▶ WORK REQUIRED
Put the records from the line with "Select the Al" up to and including the line with "tap(235, 539)" into a two-column CSV with the headers instruction and location. Give one row per record: its text goes in the first field and its answer in the second, each field quoted and with line breaks replaced by spaces.

▶ DATA SHOWN
────────────────
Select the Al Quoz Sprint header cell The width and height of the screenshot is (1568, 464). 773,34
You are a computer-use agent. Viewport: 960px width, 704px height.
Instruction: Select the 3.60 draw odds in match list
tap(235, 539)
────────────────
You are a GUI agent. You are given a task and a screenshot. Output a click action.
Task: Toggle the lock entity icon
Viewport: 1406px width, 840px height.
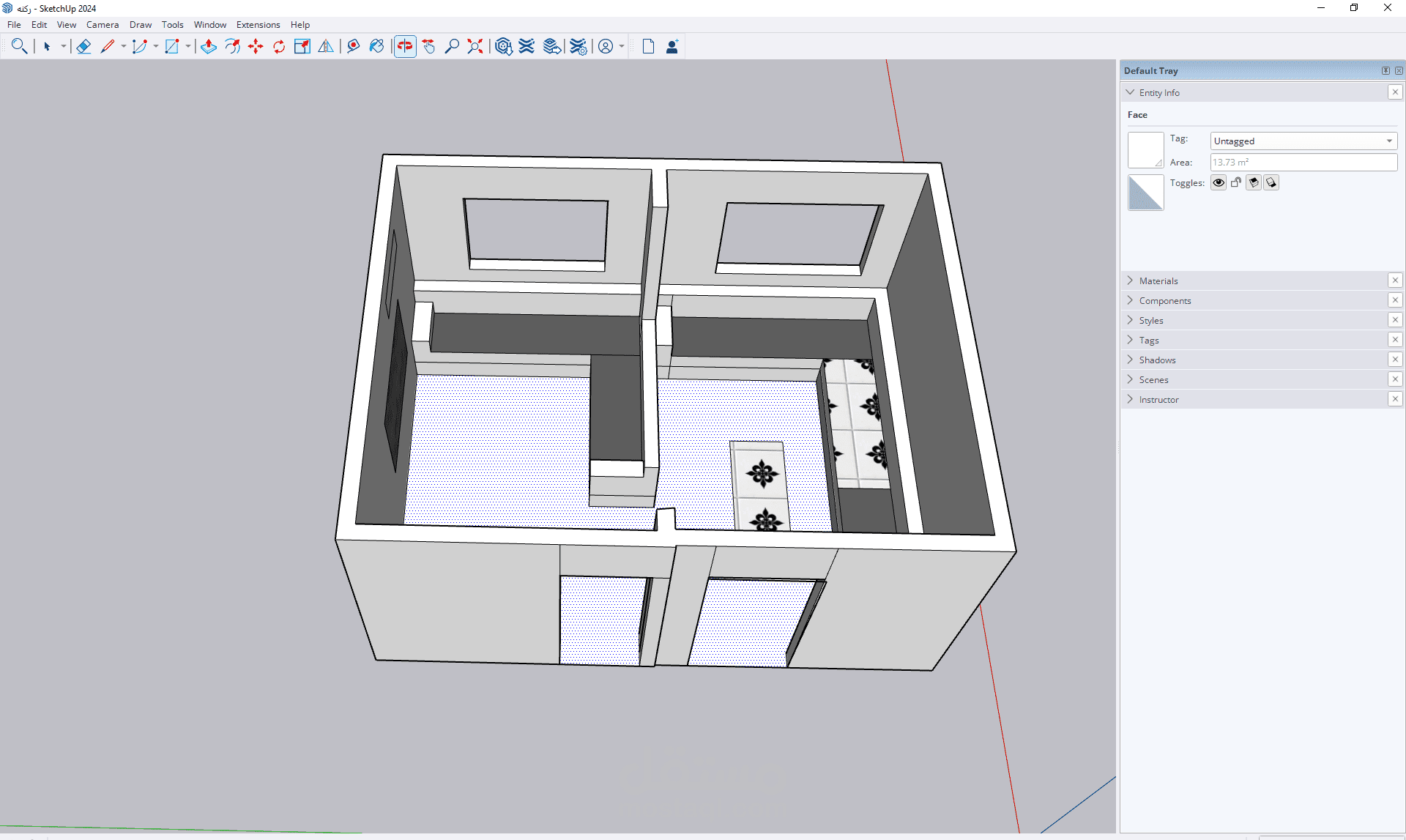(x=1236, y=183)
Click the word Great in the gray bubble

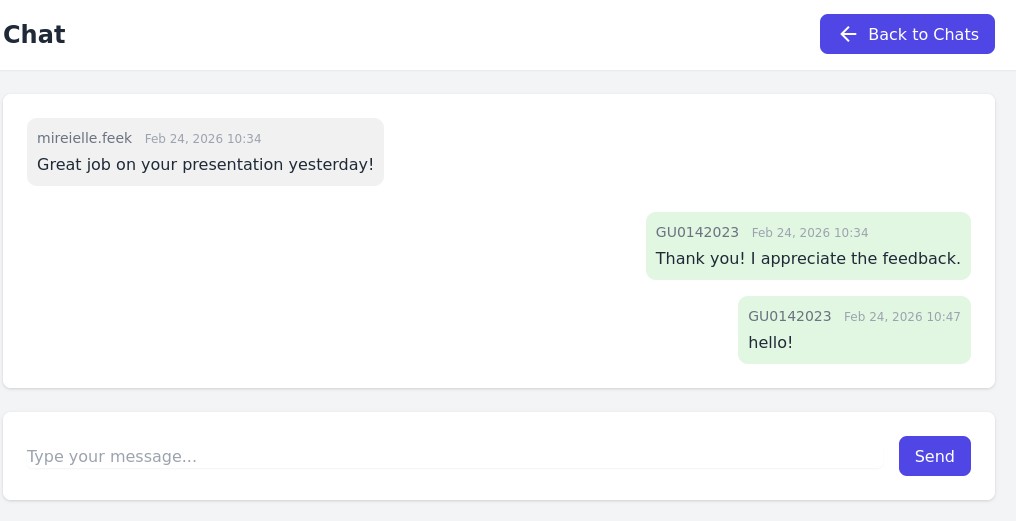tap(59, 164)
────────────────
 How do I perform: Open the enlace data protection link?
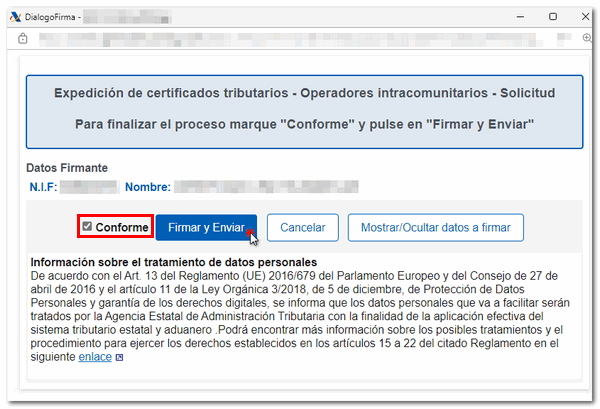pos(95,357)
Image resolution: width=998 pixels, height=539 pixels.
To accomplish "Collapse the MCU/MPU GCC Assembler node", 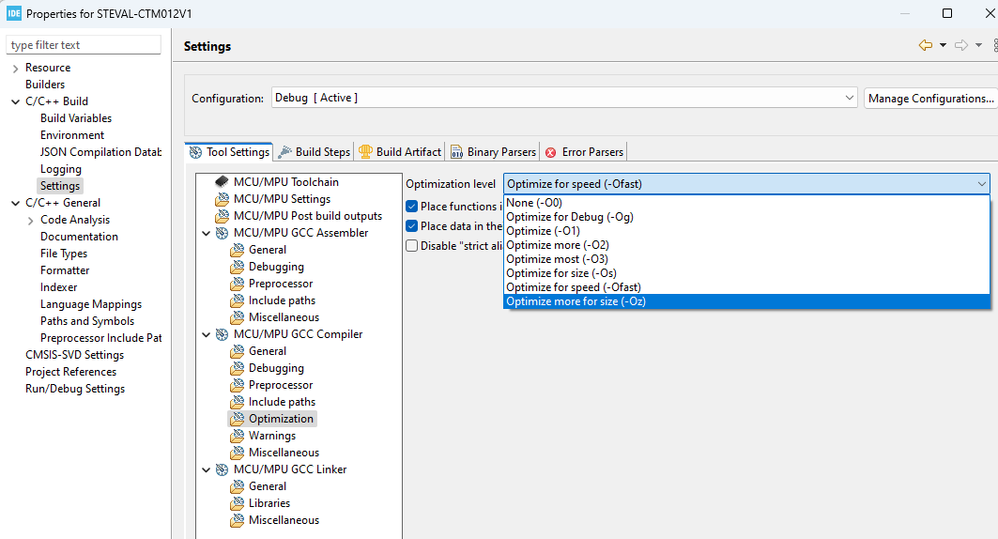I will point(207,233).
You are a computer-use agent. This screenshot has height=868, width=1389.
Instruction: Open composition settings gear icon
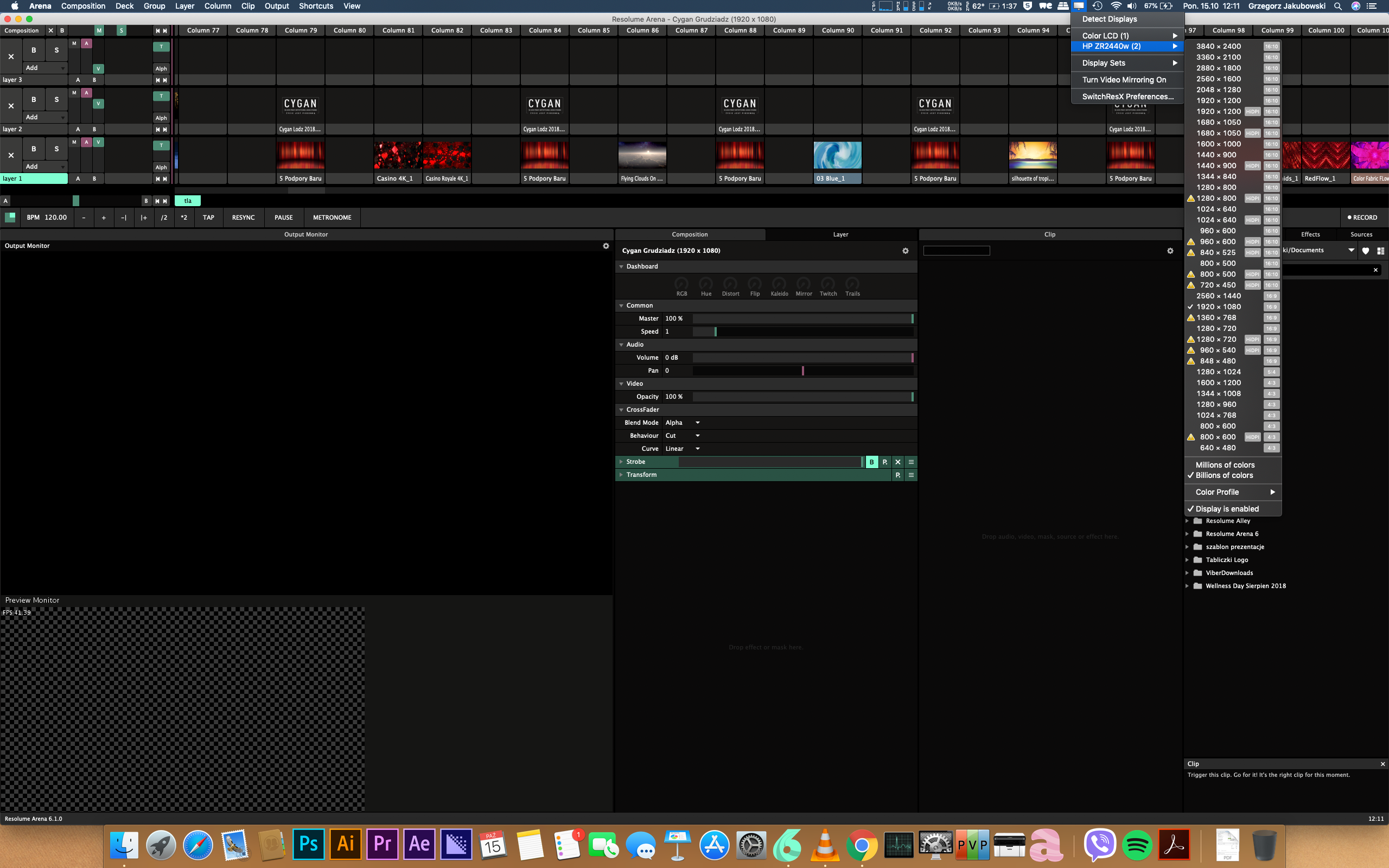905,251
────────────────
▶ FINISHED ANSWER
instruction,location
"Select the Al Quoz Sprint header cell The width and height of the screenshot is (1568, 464).","773,34"
"You are a computer-use agent. Viewport: 960px width, 704px height. Instruction: Select the 3.60 draw odds in match list","tap(235, 539)"